The zindan or city jail, epicentre of Bukharan 19th century notoriety, lurks hidden behind the Ark, next to the former Shakhristan Gate. The heavy, sombre building was home to debtors, murderers, political prisoners, courtiers fallen from grace and 19th century European guests all held in three diabolical cells, the most infamous of which was the Black Hole—a deep pit covered with an iron grill, accessible only via a long six metre rope—the true horror of which can only truly be appreciated from the bottom. The English missionary Henry Landsell was given a guided tour of the jail by his terrified guide in 1882 and observed how the wretched prisoners, manacled and chained at the neck, went largely unfed, with those whose families were too poor to bribe the murderous jailers forced to beg for food every holy Friday through an exterior grating. Today the cells hold hostage only a few unconvincing dummies (from whose ranks Conolly and Stoddart have mysteriously disappeared) and an abridged collection of dungeon memorabilia displayed in the old torture chamber. There is a famous photograph of the bloody back of Sadreddin Ayni, future president of Tajikistan, who was publicly whipped in 1917 for his revolutionary ideas.

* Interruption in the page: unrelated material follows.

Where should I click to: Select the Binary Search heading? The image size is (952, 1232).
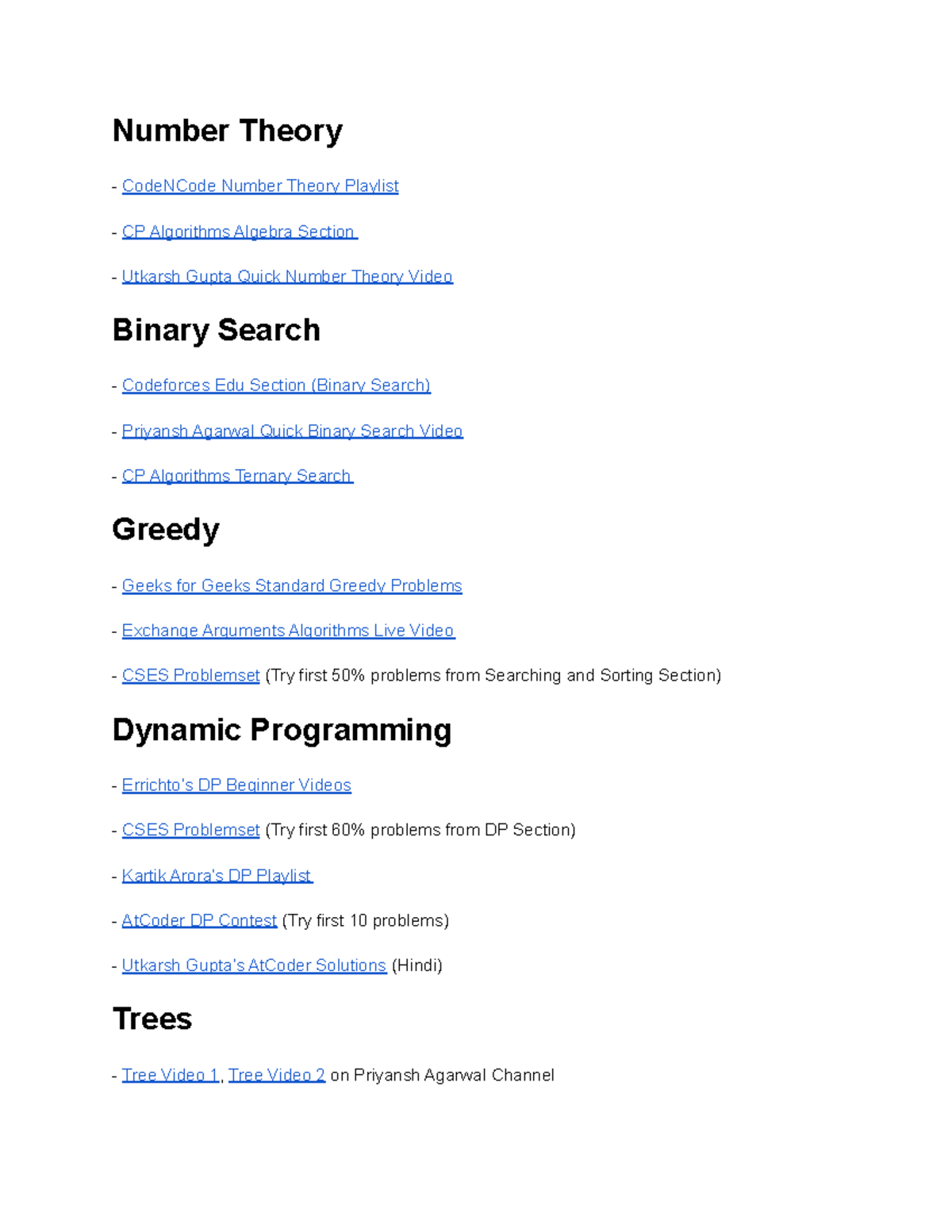pyautogui.click(x=217, y=330)
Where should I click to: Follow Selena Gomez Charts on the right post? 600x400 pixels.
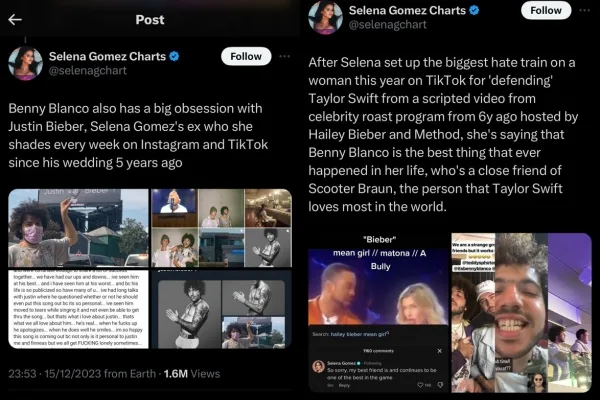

Entry is US$1.
REGISTAN
A stranger has only to seat himself on a bench in the Registan, to know the Uzbeks and the people of Bukhara. Alexander 'Bokhara' Burnes. 1832 The leafy square lying at the foot of the Ark fortress is the Registan. This now deserted island of green was, until the Soviet era, the pulsating heart of the shakhristan, serving multiple roles as market place, Public Square and execution ground. Up until the end of the century the Registan resembled far more closely its counterpart in Samarkand. The square was enclosed to the north by the Poyenda Beg Atligh Mosque, Daru i-Shifa (House of Healing) Madrassah and clinic and to the west by the Sodhim Beg and Bazar i-Gusfand Madrassah. At the foot of the fortress walls lay the residence of the tupchi bashi, commander in chief of the emir's forces, equipped with a small arsenal and cannons captured from the rival khanate at Kokand. Spokes led out from the Registan to the four corners of the globe and a seething mass of hawkers, barbers, beggars, butchers, bakers, dervishes and courtiers thronged the bustling square. Vambery even recollects a Chinese tea merchant with a stall in the Registan who could distinguish by touch all 27 varieties of his tea. Never was the Registan more jam-packed than when the chain which normally closed the gatehouse of the Ark was withdrawn to a slow and heavy drumbeat, the signal for yet another in the macabre series of executions, floggings and torture that took place in the shadow of the Ark. Beyond the blood-stained square lay the equally nefarious slave market, where mostly Persian, but also occasional Russian, slaves were traded at dawn every Monday and Thursday. It was thus natural that the Soviets should choose this medieval bastion as the location to sweep away the old and usher in the new. In September 1920 the Red Flag was raised from the Ark and a meeting convened in the Registan to proclaim the fall of the emirate. Four years later, when news of Lenin's death filtered through to Bukhara, a mass meeting of mourning was also held here and the following year a statue of the dead revolutionary was unveiled in the heart of the square. By 1992 the fallen idol had disappeared. Nothing has since taken his place.